(PhysOrg.com) -- In a recent study published in Biology Letters, a page of science fiction comes to life in a real-life zombie scenario between the ladybug and a parasitical wasp called Dinocampus coccinellae.
The study, led by Fanny Maure, a University of Montreal graduate student, looked at exactly what role the ladybug played in the birth and growth of the D. coccinellae. The female D. coccinellae stings the ladybug and lays her egg within the ladybug host. The larva then hatches and eats its way out of the ladybug and within three weeks has hatched out of the ladybugs abdomen. The ladybug, however, is not dead and still very much alive.
The grub then spins its orange cocoon within the ladybugs legs until it grows into an adult. It was believed that the ladybug served as protection to the cocoon as its colors and erratic twitching scares off predators. However Maure decided to test this theory and exposed the wasp cocoons to lacewings. What she discovered was that the unprotected cocoons were devoured but so were 85 percent of the ones protected by a dead ladybug. However, when the cocoon was protected by a still alive ladybug in its zombie state, only about one third of them were eaten.
It is still unclear how the ladybug survives and still twitches after the larva has left, but Maure believes that the larva may leave behind some type of venom that enables the twitching within the ladybug. Maure also discovered that the longer the ladybug remains alive, the less beneficial it is for the fertility of the growing wasp.

::::::

TASK DESCRIPTION: Please summarize the ladybug article in three sentences. Answer from the ladybug article alone.

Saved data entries
::::::

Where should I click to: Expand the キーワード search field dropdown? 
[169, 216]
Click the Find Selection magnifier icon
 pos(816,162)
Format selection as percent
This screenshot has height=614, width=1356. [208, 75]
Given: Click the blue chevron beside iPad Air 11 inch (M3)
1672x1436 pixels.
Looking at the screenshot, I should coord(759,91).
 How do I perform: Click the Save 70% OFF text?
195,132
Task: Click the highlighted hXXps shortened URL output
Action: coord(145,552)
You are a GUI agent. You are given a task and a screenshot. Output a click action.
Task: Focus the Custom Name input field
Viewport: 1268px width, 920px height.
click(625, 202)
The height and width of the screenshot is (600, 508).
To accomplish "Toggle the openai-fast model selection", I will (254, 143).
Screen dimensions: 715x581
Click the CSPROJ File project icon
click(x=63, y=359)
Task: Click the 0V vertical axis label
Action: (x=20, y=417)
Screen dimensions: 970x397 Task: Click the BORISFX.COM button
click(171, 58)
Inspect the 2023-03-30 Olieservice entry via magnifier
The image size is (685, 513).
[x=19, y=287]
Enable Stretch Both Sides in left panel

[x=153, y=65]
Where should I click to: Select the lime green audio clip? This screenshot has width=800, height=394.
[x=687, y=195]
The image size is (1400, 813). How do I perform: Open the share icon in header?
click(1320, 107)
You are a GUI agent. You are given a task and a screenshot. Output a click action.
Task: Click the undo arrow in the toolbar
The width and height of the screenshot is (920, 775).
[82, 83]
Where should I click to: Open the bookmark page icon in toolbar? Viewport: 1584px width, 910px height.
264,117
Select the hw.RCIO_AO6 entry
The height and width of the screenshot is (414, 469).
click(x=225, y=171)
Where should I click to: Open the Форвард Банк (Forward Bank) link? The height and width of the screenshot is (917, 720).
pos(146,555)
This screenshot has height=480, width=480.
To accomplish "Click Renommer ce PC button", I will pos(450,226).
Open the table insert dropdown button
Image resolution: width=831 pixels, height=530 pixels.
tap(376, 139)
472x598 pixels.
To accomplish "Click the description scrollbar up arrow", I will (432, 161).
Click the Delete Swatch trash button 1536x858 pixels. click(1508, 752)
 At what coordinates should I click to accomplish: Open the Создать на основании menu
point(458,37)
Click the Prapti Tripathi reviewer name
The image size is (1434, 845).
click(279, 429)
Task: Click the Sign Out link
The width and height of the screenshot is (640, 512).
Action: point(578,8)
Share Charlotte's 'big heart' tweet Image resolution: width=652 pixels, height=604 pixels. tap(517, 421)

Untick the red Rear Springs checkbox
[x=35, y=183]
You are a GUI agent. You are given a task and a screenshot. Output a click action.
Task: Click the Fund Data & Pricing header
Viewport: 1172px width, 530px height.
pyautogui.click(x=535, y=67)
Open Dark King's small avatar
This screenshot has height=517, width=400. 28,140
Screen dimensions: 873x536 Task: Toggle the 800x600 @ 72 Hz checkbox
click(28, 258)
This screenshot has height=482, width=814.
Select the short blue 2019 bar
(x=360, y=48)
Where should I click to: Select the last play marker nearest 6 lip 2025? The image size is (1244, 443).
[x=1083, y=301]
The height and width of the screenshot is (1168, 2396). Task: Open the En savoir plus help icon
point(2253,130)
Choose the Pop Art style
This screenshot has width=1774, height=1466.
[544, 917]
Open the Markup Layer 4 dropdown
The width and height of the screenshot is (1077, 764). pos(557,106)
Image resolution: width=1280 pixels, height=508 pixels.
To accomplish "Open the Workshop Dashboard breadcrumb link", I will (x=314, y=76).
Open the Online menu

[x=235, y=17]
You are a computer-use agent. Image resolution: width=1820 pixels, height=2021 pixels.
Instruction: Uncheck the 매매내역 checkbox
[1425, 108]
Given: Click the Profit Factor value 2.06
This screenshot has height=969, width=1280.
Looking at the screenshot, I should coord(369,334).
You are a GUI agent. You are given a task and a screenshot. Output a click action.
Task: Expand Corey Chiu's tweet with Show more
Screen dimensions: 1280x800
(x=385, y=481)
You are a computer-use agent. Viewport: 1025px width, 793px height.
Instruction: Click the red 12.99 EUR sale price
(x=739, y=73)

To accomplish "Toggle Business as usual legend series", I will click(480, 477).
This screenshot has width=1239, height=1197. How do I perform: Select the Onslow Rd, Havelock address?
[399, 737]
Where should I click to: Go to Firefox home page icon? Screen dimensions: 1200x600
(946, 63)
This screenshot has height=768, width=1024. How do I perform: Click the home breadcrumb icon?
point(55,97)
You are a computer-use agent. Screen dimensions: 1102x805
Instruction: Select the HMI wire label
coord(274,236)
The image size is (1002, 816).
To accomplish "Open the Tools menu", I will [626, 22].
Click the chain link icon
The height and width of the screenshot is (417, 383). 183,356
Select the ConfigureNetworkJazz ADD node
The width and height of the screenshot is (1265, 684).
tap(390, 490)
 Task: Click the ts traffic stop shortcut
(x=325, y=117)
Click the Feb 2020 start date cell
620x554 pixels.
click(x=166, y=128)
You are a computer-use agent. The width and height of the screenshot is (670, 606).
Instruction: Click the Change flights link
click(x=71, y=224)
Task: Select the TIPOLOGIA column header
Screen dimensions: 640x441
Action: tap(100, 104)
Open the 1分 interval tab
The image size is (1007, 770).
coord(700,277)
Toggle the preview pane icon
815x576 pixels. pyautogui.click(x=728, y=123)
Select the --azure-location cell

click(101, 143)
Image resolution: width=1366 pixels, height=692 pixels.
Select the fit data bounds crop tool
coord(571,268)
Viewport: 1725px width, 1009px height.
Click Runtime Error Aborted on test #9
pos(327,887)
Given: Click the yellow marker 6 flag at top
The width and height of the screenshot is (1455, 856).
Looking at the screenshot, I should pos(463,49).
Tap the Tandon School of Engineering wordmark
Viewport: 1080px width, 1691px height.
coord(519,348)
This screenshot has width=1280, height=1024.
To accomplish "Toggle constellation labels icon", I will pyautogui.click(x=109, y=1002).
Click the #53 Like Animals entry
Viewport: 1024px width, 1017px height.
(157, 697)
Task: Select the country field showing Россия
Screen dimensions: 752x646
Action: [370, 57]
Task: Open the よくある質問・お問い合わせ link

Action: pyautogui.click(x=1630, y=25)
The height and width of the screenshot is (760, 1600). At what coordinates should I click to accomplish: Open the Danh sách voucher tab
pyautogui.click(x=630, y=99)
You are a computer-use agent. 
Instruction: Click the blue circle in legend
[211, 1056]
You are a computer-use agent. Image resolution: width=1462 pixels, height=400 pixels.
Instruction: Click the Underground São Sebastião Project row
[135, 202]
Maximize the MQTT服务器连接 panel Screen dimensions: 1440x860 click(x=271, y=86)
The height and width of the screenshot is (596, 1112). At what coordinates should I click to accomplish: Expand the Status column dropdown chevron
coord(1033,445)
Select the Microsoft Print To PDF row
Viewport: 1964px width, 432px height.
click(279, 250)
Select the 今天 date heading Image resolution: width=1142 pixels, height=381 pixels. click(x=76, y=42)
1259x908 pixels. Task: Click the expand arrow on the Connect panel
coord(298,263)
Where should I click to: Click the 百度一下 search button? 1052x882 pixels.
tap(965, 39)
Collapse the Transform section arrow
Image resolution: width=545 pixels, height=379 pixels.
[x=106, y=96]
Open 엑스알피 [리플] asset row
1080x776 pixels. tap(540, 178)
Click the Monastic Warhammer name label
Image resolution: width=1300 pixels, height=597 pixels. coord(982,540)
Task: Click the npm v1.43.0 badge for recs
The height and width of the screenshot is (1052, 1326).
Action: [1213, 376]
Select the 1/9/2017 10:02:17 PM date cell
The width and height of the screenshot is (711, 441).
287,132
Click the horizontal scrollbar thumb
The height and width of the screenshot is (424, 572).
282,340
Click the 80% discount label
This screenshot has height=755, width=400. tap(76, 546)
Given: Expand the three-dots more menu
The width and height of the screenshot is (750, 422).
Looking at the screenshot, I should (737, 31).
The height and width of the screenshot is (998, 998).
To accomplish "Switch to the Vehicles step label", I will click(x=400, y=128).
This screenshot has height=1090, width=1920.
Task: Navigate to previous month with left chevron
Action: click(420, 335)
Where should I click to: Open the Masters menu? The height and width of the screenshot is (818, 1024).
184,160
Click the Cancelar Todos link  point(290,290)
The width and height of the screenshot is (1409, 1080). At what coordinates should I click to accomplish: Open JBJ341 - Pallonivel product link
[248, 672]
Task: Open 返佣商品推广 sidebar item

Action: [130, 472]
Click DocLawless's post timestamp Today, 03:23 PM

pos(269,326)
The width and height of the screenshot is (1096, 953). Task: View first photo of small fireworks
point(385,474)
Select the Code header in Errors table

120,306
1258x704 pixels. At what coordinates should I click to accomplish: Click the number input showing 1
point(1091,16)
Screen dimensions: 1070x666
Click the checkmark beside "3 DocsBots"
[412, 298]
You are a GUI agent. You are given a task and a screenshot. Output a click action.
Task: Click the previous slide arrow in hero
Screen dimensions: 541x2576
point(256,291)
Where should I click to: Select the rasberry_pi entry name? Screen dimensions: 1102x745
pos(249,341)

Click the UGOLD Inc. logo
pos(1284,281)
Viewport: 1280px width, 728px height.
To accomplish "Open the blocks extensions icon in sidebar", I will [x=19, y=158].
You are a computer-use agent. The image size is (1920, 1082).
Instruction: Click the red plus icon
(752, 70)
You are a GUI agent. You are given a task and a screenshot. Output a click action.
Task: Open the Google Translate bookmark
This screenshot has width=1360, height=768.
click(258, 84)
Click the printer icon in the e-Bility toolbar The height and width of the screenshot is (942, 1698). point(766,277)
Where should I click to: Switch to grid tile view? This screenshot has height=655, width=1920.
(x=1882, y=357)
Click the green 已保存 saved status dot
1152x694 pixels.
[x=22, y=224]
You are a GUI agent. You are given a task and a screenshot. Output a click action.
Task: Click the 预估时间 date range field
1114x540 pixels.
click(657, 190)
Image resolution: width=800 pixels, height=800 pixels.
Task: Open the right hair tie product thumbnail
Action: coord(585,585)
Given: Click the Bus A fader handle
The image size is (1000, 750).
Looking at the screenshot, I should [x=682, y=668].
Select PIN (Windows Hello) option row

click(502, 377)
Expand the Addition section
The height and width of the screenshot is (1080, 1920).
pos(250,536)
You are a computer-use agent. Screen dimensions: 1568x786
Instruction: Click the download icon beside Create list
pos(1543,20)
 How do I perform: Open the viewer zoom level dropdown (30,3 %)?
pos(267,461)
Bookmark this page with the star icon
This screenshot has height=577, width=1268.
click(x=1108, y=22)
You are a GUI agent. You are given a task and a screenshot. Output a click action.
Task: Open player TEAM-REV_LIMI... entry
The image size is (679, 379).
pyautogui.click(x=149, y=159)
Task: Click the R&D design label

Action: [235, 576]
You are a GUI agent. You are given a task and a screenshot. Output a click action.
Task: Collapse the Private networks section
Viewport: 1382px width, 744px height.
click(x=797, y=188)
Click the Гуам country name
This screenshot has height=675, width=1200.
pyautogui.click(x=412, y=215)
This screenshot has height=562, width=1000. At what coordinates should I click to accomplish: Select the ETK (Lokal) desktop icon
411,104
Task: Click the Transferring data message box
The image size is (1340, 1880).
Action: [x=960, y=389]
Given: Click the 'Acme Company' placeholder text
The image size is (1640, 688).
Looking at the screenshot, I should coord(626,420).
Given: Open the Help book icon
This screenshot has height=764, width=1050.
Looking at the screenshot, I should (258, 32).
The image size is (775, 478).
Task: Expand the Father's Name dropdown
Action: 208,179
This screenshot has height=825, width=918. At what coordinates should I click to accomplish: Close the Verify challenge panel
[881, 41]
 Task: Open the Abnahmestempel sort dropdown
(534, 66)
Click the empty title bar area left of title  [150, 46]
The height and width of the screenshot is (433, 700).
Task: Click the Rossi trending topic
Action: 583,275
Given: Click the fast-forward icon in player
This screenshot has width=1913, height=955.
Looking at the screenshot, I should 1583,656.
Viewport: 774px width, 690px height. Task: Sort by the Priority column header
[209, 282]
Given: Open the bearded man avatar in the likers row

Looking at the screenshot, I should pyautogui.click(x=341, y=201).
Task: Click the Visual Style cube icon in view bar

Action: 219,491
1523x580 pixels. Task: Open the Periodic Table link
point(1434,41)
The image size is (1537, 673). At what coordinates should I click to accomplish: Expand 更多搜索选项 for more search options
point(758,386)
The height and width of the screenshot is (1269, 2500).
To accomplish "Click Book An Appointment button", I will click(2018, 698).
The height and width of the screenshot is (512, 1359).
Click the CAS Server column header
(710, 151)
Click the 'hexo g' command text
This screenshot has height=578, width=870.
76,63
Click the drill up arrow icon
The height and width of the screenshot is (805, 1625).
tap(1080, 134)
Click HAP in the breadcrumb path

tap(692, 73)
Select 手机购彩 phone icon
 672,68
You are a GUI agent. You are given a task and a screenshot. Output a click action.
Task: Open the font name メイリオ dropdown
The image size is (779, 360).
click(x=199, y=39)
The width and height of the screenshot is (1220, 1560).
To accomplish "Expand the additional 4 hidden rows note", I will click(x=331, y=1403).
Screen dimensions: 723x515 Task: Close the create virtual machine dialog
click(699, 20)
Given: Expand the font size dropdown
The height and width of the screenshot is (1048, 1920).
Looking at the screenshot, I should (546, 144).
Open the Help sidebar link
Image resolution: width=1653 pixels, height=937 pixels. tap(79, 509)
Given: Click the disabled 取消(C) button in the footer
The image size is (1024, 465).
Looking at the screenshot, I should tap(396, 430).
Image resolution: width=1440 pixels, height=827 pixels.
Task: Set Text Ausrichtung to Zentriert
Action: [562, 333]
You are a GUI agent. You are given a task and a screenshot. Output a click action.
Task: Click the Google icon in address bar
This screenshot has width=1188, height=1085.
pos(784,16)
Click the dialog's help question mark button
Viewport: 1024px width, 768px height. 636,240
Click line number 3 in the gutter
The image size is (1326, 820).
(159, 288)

::::::

EXERCISE OUTPUT: In a study led by University of Montreal graduate student Fanny Maure and published in Biology Letters, the wasp Dinocampus coccinellae lays an egg inside a ladybug, and the larva eats its way out of the still-living host within three weeks and spins its cocoon within the ladybug's legs. When Maure exposed the cocoons to lacewings, the unprotected cocoons and 85 percent of those guarded by a dead ladybug were eaten, but only about one third of those guarded by a live, twitching ladybug were. How the ladybug survives remains unclear, though Maure believes venom left behind by the larva may cause the twitching, and she found that the longer the ladybug stays alive, the less beneficial it is for the wasp's fertility.